***** INPUT RECORDS *****

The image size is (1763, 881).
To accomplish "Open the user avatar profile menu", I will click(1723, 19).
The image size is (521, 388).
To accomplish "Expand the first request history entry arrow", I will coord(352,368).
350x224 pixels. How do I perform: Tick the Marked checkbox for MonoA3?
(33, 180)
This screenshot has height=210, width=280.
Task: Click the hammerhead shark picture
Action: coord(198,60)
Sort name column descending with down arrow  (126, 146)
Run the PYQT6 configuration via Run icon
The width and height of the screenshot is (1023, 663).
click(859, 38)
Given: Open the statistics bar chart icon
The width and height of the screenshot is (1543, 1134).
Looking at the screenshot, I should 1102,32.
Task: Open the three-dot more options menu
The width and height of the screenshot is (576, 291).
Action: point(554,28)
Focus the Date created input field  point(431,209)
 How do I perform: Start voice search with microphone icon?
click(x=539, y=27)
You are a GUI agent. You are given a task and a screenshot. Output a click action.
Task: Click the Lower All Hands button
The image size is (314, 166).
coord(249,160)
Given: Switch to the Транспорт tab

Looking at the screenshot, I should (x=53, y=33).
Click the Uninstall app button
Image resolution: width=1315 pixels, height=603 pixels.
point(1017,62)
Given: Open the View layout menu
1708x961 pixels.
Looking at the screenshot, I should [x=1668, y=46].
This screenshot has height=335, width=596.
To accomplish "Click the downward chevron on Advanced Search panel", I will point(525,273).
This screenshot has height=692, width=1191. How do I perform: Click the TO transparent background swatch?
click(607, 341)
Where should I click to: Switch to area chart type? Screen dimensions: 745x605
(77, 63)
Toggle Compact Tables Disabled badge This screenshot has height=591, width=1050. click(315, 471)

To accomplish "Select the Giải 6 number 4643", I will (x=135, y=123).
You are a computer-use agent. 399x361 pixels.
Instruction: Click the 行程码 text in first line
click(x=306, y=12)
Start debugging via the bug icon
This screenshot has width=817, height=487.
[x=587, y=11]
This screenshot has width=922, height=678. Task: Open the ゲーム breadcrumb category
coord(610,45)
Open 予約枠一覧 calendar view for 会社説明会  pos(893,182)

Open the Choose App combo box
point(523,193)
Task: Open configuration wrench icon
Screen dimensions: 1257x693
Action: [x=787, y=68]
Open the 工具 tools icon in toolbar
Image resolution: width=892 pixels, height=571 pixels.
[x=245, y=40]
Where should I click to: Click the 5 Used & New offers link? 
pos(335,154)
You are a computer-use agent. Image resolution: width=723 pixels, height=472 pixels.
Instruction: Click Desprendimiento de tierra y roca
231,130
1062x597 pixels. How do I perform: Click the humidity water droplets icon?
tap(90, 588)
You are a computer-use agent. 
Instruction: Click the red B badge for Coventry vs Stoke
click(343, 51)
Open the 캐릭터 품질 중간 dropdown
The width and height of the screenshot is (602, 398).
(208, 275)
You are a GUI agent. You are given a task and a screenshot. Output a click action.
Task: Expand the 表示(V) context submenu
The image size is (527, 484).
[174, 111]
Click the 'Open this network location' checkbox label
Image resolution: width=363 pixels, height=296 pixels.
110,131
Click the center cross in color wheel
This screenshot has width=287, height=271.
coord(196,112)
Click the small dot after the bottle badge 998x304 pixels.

*****

Write out the data from its first line through the line containing "Looking at the screenshot, I should 1102,32." as a numbered list, skipping any blank lines.

# RESPONSE FOR THIS EXERCISE:
1. The image size is (1763, 881).
2. To accomplish "Open the user avatar profile menu", I will click(1723, 19).
3. The image size is (521, 388).
4. To accomplish "Expand the first request history entry arrow", I will coord(352,368).
5. 350x224 pixels. How do I perform: Tick the Marked checkbox for MonoA3?
6. (33, 180)
7. This screenshot has height=210, width=280.
8. Task: Click the hammerhead shark picture
9. Action: coord(198,60)
10. Sort name column descending with down arrow  (126, 146)
11. Run the PYQT6 configuration via Run icon
12. The width and height of the screenshot is (1023, 663).
13. click(859, 38)
14. Given: Open the statistics bar chart icon
15. The width and height of the screenshot is (1543, 1134).
16. Looking at the screenshot, I should 1102,32.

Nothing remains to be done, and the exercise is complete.